Short task >>
Copy the data below word for word, from its first line through the line containing "label: Privacy Policy", and include both of those lines.

Supplied records >>

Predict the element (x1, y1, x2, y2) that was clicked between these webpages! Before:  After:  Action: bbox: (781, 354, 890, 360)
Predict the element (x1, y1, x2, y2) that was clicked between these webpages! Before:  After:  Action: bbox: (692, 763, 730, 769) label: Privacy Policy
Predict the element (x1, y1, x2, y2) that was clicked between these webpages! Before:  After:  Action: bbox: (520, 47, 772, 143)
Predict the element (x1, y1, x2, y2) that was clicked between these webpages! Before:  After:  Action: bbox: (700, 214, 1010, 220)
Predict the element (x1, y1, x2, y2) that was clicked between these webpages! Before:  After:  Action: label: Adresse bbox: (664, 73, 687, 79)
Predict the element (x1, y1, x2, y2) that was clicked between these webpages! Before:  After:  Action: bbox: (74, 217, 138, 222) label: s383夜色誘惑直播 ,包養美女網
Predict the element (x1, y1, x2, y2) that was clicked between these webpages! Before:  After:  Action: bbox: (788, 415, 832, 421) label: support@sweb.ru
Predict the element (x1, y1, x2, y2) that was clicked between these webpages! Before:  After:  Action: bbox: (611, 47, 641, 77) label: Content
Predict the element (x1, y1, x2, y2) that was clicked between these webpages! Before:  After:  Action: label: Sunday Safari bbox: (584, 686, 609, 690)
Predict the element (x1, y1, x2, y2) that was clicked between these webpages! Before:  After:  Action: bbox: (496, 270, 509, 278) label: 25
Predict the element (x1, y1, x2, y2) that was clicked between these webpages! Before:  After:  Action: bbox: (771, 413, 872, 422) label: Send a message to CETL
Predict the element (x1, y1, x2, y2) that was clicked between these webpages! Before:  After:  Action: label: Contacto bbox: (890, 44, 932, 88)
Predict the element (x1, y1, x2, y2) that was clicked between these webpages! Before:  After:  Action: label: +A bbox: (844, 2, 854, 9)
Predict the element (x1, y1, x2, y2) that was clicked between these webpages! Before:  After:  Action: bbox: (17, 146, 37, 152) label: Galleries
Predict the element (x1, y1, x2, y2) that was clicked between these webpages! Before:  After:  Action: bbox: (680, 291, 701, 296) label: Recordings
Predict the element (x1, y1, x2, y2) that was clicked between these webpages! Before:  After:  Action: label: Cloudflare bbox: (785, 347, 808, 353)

Solution for this task >>
Predict the element (x1, y1, x2, y2) that was clicked between these webpages! Before:  After:  Action: bbox: (781, 354, 890, 360)
Predict the element (x1, y1, x2, y2) that was clicked between these webpages! Before:  After:  Action: bbox: (692, 763, 730, 769) label: Privacy Policy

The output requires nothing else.